After the vote, Leone said that he had not expected the measure to pass.

A key voter in favor of the bill was deputy Senate Republican leader Kevin Witkos, a former police officer in Canton for nearly three decades. Witkos surprised some lawmakers by being in favor of the narrow bill, adding that he might vote later against marijuana legalization on the Senate floor.

“All this does is move it along into the next phase,’’ Witkos said. “Why shouldn’t we be debating it on the floor?’’

An outspoken Republican, Rep. Melissa Ziobron, said, “Alcohol is a killer. Cannabis has never killed anyone.’’

Besides Leone, Witkos and Ziobron, those in favor included House co-chairman Michael D’Agostino of Hamden, David Arconti of Danbury, and newly elected Bobby Gibson of Bloomfield.

In a change of strategy this year, marijuana advocates purposely steered the bill to the general law committee because D’Agostino strongly supported the measure as co-chairman.

But Rep. Josh Elliott of Hamden, one of the strongest advocates in the legislature, predicted that the measure would fail this year because there are 17 “no’’ votes among Democrats in the House. Since Democrats control the House by 80 to 71, there are not enough votes in the House for passage, Elliott said.

In addition, Gov. Dannel P. Malloy has been against legalization for years, increasing the barriers to passage. Malloy listed legalization among the “options’’ for raising tax money this year, but he said later that he had not changed his position and was still against legalization.

In the same way that some insiders predicted that the marijuana bill would fail, Leone said later that the vote was not completely unexpected.

“There’s still a lot of issues that are on the legislators minds, so I didn’t expect it to pass,” Leone said. “I think the bill, as was mentioned, still has a long way to go but this gives us the opportunity to think for when that time comes, whether it’s now, or some time in the future or far off in the future. At some point, we need to have a framework.”

Before the vote, committee members said they disapproved of the process in which the legislation was brought up this session. Four committees took on different portions and some committee members argued it made the process frustrating.

Leone does not believe splitting the legislation was among the reasons why members of the committee opposed it.

“There’s many reasons why someone may or may not support it. By separating out the things that would’ve been within our control, I think would’ve given some semblance of a framework for others to consider. That doesn’t negate the questions that would’ve needed to be resolved outside the regulatory process.”

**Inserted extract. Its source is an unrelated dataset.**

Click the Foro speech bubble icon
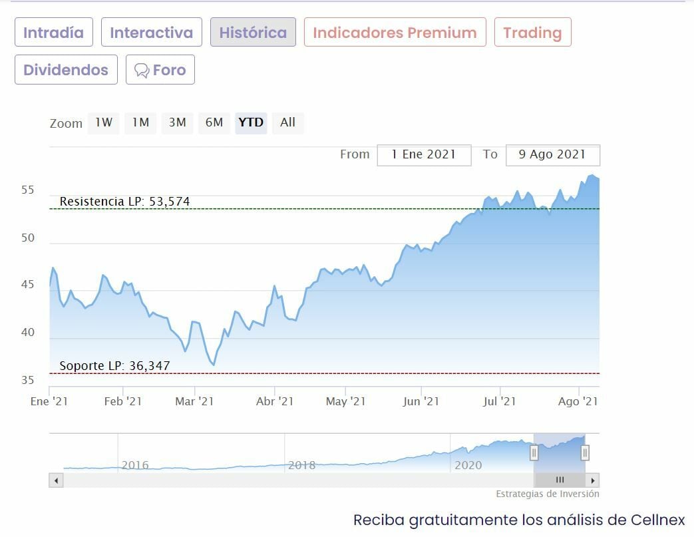The height and width of the screenshot is (537, 694). tap(141, 71)
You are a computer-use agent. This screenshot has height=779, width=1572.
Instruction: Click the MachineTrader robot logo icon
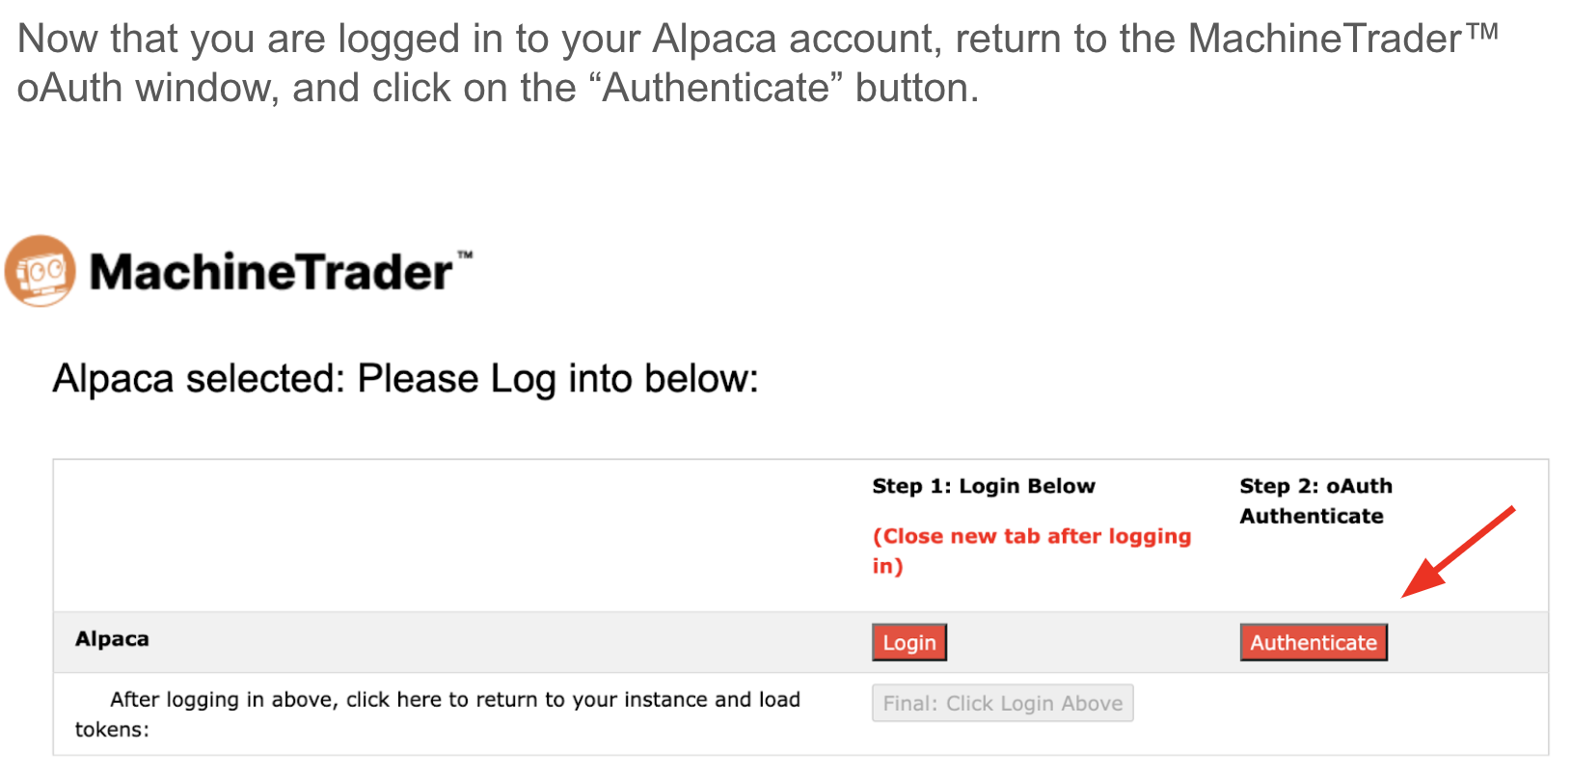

“I think we did it in the way that made the most sense given the controversy on the topic,” Leone said.

Leone said considering “such a controversial bill” in a short session was unusual and that it made it difficult to flush out the legislation’s framework.

“Given that we’re in a very short session, for such a controversial topic would’ve made it very difficult [to flush out,]” he said. “I think once Massachusetts does come online we will have a few months of real impact to the state of Connecticut on how we have to adjust because we will have to adjust, ” Leone said. “Even if it didn’t pass this year, we’re going to have to come up with some sort of framework going forward if because of the impact from the outside state.”